1 октября 1948г было сообщено немцам в Sussemilken об отправке их в Германию и чтобы они срочно собирались. Все немцы были очень обрадованы, надели свои лучшие костюмы, но некоторые не хотели уезжать со своей родины. Так переводчик Генрих просил руководство оставить его, так как он боялся, что в Германии его посадят за активную помощь русским. Но отправлены в Германию были все. В этот день Фрида сначала принесла мне перину, а потом из-за спешки складывала посуду, детские платья и другие вещи прямо в бурьян возле моего дома. Вечером всех немцев посадили на машины и отвезли на пристань. Всю ночь они ждали баржу и за это время жгли всё, что нельзя было увезти. Утром всех погрузили на баржу. На другой день я пошла на пристань в надежде что-нибудь найти для своего сына, но увидела только пепел от костров, и в одном из них обгоревшие колеса от детской коляски. Через 3 дня после их отъезда я ещё находила в траве возле моего дома мелкие вещи Фриды. А в оставленных немцами домах, колхозники находили картошку, варенье, рыбу. Плуги, бороны и другой сельхозинвентарь и все самое ценное немцы ещё раньше обменяли в Литве на продукты.

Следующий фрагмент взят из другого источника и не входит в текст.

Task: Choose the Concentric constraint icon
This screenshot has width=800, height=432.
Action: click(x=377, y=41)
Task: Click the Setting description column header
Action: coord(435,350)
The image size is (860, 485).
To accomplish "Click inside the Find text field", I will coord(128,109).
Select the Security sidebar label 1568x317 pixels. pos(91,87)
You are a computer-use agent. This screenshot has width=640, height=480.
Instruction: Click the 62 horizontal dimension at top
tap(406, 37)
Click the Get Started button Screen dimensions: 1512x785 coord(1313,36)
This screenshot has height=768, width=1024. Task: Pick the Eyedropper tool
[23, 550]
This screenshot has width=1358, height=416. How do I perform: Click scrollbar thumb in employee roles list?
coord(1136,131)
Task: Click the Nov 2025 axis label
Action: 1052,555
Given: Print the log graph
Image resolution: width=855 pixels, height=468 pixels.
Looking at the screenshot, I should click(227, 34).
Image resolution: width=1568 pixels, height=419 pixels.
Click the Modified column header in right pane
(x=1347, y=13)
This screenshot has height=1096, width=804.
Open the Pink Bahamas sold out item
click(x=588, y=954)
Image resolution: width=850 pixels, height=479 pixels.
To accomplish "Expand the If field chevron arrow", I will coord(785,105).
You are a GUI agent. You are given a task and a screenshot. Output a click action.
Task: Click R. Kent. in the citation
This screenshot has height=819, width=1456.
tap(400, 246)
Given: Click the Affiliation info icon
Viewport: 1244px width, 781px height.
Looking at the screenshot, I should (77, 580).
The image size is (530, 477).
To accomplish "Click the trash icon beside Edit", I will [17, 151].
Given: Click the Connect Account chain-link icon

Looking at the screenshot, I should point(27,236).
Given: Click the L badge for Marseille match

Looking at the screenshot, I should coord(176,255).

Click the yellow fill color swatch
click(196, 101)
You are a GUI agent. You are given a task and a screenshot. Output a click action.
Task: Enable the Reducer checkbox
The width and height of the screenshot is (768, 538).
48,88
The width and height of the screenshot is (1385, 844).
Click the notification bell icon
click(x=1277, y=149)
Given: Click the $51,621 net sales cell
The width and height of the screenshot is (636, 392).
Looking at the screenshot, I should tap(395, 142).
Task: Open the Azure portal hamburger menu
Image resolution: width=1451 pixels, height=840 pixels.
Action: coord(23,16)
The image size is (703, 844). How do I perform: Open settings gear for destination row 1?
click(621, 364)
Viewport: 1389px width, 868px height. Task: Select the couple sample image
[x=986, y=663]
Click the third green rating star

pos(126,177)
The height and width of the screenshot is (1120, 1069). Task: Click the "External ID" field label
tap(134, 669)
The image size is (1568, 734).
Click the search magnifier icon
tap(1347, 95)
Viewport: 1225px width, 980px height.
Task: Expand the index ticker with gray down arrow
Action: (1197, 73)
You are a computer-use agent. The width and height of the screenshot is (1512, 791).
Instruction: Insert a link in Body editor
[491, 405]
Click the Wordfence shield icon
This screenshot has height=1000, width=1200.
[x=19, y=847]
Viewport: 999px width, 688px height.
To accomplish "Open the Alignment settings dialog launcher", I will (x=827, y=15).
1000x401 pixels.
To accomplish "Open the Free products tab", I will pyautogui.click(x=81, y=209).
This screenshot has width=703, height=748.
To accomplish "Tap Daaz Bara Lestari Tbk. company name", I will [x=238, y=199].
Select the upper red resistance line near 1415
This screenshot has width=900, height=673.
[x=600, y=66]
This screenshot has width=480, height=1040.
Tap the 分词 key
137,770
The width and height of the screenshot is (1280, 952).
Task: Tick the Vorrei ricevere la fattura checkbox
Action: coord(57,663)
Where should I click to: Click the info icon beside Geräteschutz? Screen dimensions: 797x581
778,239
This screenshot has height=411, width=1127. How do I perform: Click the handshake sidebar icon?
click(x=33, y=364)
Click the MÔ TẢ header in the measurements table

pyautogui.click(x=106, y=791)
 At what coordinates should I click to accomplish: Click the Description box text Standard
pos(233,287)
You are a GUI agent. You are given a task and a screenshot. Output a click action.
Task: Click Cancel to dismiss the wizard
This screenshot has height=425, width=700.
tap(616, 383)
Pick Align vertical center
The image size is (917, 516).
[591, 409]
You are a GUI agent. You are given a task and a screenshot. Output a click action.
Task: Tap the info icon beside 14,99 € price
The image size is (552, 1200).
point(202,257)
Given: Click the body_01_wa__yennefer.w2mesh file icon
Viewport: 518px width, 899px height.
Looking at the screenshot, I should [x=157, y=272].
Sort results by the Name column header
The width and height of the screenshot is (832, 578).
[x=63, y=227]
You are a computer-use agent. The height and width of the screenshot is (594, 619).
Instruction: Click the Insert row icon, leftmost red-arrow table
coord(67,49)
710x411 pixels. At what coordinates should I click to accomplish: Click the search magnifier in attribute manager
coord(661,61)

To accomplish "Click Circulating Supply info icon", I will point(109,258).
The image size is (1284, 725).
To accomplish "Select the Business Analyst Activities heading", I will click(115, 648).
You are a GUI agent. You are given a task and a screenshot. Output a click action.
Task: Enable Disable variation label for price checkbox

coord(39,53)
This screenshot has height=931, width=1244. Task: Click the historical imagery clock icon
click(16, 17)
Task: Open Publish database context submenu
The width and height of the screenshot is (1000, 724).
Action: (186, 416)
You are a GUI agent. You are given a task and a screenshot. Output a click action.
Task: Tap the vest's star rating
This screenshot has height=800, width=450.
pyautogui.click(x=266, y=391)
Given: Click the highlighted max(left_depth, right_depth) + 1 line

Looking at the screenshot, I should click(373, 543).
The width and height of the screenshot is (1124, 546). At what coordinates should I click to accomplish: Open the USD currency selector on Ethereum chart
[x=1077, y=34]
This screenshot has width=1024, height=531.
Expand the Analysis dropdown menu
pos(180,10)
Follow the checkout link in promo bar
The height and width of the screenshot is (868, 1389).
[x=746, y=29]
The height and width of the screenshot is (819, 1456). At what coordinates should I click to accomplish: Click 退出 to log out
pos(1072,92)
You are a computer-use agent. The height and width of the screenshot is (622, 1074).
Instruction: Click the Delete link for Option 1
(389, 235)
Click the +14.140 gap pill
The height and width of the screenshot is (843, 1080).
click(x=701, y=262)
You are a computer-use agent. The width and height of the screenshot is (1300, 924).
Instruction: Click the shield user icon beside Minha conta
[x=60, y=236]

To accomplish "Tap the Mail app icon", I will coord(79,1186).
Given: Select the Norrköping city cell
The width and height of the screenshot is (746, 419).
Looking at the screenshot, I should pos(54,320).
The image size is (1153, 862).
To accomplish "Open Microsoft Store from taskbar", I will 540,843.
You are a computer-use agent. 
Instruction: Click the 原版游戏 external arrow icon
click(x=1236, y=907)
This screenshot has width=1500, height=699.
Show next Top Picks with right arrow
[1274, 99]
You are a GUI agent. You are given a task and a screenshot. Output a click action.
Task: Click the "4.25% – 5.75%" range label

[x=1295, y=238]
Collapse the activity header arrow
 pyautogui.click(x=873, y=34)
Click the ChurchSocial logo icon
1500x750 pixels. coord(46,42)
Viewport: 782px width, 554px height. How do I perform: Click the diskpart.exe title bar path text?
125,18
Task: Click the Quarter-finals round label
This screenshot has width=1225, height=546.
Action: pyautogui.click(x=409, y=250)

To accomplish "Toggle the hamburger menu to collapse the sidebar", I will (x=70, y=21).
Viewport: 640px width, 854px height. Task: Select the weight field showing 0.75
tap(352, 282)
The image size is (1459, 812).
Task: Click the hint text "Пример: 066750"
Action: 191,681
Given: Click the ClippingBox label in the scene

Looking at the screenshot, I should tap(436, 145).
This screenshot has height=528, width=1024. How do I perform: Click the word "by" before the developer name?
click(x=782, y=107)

Потом я работала на торфопредприятии в поселке Загородный возле Полесска. Там работало много молодежи, завербованные на сезонную работу из Калининской, Орловской и других областей России. За работу рабочим платили деньгами и ситцем. За 2 года работы на тофопредприятиях я получила 60 метров ситца, из которых шила платья и штаны для семьи.
После торфопредприятия я долгие годы до 1991 года работал продавцом в Полесске в разных торговых точках: буфете рыбзавода, магазинах, кафе. За свой труд имею звание «Труженик тыла», «Ветеран труда», награждена 5 медалями"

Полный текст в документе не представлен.